Cosa le ha trasmesso la poetica di Suo nonno?

Mi ha trasmesso ulteriore passione e amore per la poesia e la letteratura, naturalmente. Ma per me si tratta anche di un viaggio alla riscoperta delle mie radici emiliane, essendo andato più volte a Parma per consultare gli archivi di famiglia presso la casa della nonna, Italina Leonelli, vedova del poeta.

Per il poeta dovesi fonda la poetica? Nell’esperienza e nei gesti compiuti o nell’animo e nei gesti incompiuti?

Ho già anticipato alcuni elementi per rispondere a questa domanda quando ho parlato del binomio “Poesia e Fabbrica in poesia”, ma anche per quanto riguarda il primo incontro con il topos poetico del luogo fluviale. Si tratta evidentemente di una complessa dialettica che non può escludere i due poli da cui si dipanano le diverse esperienze di operaio e di poeta. Sono persuaso che la poesia colga una sua peculiare sintassi figurale, nel caso di mio nonno, al fine di avviare un complesso processo di trasfigurazione delle esperienze reali per riconfigurarle in un nuovo codice allegorico, frutto appunto della mitopoiesi. Si deve anche aprire lo sguardo alla ricerca, oltrepassando l’àut-àut di rigide collocazioni coeve, ad esempio la Neoavanguardia e il Neorealismo. È chiaro che con l’influenza più prossima di Fortini non possono più funzionare queste categorie assemblative.

Poeticamente, preferisce la poesia del vissuto o delle emozioni inconfessate? Ovvero, come avrebbe detto Pasolini, “l’aver amato” o ”l’amare”?

Non capisco bene la sua domanda, senza precisi elementi per inquadrarla nella mole di studi ad indirizzo pasoliniano. Penso che entrambi gli approcci non possano veramente escludersi a vicenda e quindi si tratti di un falso problema. Se pensiamo alla prima poetica pasoliniana della sua amata Casarsa emerge quasi una dimensione metafisica, embrionale del suo soggetto narcissico e astorico, ma anche uno sguardo fortemente imperniato nelle suggestioni dialettali e mitiche; mentre le opere più tarde come Transumanar e organizzar vedono nel valore conoscitivo quel che forse lei ha voluto suggerirmi ricordando qualche verso di qualche poesia in questa complessa opera.

Avendo origini italiane, come si rapporta alla poetica italo-ticinese? ci sono punti di contatto tra poeti italiani e svizzeri che lei riscontra?
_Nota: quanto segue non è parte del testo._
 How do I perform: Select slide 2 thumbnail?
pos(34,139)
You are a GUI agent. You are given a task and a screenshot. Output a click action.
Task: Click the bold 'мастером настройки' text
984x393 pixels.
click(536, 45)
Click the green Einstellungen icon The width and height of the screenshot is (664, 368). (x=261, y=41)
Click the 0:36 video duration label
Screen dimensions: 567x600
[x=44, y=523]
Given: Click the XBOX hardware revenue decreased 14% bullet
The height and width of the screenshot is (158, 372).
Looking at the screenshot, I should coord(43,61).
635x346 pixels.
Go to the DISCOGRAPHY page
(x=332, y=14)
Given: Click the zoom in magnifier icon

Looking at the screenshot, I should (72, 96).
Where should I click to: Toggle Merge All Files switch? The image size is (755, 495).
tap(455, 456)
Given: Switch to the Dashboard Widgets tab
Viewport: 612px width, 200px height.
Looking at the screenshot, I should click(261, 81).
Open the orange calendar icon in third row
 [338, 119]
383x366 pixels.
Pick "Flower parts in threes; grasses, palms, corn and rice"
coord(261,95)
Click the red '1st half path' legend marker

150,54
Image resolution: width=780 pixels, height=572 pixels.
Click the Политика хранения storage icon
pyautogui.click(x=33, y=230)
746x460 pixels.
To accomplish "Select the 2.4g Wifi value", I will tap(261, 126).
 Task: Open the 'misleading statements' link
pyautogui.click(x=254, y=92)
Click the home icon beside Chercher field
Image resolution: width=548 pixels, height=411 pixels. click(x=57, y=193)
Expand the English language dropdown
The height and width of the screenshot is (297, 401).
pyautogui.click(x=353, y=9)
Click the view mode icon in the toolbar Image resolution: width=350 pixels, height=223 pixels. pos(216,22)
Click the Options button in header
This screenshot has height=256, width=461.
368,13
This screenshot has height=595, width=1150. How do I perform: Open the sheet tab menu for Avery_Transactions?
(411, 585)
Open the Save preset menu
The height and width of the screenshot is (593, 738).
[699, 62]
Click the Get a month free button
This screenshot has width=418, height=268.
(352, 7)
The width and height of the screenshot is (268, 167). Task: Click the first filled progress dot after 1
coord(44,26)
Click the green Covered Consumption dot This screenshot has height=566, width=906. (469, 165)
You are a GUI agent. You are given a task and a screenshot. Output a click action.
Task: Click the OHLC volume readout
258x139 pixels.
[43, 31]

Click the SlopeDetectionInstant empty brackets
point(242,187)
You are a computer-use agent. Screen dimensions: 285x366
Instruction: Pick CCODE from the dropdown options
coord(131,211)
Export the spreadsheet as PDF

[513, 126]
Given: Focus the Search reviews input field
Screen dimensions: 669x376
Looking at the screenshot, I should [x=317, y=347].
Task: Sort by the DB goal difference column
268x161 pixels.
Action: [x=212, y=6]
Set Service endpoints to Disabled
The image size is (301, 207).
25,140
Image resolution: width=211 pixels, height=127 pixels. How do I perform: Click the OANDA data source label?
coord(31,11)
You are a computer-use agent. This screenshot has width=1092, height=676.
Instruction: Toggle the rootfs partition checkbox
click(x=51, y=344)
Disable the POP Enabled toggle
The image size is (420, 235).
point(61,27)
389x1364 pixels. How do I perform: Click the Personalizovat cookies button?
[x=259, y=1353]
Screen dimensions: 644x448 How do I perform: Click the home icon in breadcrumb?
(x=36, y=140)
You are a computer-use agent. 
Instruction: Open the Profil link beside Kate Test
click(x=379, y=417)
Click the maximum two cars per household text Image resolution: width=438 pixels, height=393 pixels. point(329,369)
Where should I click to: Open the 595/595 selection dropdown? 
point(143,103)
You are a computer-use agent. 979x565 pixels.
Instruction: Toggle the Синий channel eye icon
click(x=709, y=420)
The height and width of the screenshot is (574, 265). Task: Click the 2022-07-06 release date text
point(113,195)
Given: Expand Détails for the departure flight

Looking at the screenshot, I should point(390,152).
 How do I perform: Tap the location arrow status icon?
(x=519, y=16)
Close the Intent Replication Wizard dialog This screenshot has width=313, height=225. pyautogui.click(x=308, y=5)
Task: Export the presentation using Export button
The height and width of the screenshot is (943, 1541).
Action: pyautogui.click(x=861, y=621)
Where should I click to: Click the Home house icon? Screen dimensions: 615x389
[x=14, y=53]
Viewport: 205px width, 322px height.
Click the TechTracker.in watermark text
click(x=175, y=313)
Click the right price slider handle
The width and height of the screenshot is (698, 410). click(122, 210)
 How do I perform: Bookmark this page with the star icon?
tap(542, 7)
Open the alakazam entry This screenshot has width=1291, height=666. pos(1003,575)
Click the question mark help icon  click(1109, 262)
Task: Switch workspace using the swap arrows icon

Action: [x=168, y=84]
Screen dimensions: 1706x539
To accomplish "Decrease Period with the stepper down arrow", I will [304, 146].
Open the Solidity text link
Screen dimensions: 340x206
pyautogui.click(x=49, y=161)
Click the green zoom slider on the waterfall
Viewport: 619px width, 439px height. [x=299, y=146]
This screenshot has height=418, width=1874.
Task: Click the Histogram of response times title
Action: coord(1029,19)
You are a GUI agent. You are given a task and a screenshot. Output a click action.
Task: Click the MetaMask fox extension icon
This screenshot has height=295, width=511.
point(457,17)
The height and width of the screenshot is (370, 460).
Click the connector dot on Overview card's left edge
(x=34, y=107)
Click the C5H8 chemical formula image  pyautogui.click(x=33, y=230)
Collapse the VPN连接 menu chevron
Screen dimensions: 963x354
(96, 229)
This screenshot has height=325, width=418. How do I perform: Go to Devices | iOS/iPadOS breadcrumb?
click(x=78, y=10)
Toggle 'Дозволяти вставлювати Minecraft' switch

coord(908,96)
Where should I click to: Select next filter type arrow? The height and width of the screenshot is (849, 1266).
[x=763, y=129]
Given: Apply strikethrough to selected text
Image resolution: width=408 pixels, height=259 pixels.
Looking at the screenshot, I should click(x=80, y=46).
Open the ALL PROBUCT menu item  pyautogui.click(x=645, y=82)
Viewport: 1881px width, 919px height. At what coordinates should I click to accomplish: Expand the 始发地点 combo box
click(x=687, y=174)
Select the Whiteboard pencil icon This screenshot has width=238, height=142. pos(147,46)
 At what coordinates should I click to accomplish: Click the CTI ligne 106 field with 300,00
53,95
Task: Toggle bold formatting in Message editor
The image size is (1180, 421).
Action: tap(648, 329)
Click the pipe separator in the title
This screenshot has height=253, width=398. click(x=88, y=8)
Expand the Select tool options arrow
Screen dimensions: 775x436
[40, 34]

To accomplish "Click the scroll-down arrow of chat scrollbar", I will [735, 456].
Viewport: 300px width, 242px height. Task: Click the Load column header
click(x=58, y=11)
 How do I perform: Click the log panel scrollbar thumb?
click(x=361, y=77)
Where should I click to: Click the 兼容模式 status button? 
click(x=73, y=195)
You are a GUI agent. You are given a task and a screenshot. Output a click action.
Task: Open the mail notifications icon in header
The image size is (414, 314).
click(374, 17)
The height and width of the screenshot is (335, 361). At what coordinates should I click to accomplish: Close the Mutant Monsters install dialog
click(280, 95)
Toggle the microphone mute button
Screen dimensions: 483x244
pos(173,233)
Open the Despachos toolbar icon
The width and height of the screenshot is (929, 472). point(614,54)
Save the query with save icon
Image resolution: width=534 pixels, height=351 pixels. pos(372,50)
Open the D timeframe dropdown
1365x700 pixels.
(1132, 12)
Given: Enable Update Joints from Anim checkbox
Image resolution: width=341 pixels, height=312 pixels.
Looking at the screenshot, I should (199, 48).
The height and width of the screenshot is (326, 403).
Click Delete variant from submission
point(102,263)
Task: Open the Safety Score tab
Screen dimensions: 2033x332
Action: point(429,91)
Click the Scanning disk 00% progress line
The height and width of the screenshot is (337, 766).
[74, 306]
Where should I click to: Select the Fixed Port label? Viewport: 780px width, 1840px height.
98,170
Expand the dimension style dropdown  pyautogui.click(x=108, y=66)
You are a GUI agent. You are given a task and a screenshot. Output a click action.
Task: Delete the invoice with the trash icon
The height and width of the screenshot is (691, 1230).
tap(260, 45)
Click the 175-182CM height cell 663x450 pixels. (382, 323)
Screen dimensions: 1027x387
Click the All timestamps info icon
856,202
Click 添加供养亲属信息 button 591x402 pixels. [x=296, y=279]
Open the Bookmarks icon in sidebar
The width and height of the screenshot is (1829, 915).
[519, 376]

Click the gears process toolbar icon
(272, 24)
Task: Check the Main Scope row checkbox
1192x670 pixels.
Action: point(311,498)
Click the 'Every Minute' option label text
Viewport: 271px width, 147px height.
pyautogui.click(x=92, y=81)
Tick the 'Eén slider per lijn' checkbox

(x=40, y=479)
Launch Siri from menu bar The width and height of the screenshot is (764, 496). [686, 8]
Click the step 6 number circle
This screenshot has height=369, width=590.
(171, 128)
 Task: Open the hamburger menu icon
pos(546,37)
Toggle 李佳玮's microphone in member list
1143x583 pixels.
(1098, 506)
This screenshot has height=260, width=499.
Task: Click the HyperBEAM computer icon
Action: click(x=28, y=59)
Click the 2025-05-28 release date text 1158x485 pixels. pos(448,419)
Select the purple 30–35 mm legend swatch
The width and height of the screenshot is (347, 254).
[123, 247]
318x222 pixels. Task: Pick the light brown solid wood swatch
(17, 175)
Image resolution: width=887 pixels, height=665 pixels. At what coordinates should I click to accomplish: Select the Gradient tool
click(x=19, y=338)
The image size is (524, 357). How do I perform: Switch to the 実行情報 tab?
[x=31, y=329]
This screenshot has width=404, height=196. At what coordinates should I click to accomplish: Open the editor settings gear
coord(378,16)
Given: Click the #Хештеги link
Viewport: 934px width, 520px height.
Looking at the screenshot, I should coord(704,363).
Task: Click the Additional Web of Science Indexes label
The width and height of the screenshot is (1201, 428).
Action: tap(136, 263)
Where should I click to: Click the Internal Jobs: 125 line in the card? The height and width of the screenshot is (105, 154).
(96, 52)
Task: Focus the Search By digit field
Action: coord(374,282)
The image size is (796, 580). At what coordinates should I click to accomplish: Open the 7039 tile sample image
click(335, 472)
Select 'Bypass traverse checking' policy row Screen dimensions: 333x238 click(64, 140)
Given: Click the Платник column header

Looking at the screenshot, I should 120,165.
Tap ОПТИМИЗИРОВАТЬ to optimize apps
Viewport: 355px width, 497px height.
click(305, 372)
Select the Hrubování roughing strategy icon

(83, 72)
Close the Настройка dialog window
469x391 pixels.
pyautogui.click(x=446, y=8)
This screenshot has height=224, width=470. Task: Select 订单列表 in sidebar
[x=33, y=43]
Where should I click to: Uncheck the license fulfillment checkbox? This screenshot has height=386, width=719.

Certo. Rispondo con l’esempio del poeta ticinese che amo di più, Giorgio Orelli. La sua importante figura è stata da Contini inizialmente inquadrata nella “linea lombarda”, la stessa che la critica ha spesso suggerito anche per le poesie contemporanee di Fabio Pusterla, il quale fu tra l’altro un discepolo molto vicino a Orelli. Inoltre, la vicinanza geolinguistica abbraccia un circuito italo-svizzero sempre vicino nelle sue genealogie storico-linguistiche, nonostante le particolarità più calde e radicate della poesia dialettale, forse lo specchio più vicino allo spirito dei singoli Genius loci.

Ora, al tempo della pandemia, come può agire la poesia?

“Al tempo del Coronavirus” la poesia manda un messaggio di speranza e un invito alla riflessione. Un invito all’emozione senza rinunciare al lucido distacco critico: raccoglimento, espressione creativa per mezzo della lingua e della voce, ma anche rivalutazione del quotidiano e delle scelte di sistema-vita che fin qui ci hanno accompagnato. Come nell’iniziativa di cui ho parlato, si tratta di un gesto di gratuità che rafforza i legami sociali, nonostante la lontananza fisica, riscoprendo il potere senza frontiere della solidarietà e dell’emotività umana davanti alle difficoltà esistenziali. In questo senso, sto riscoprendo anche il valore di un percorso di studi umanistici, nella sua valenza più pratica e civile.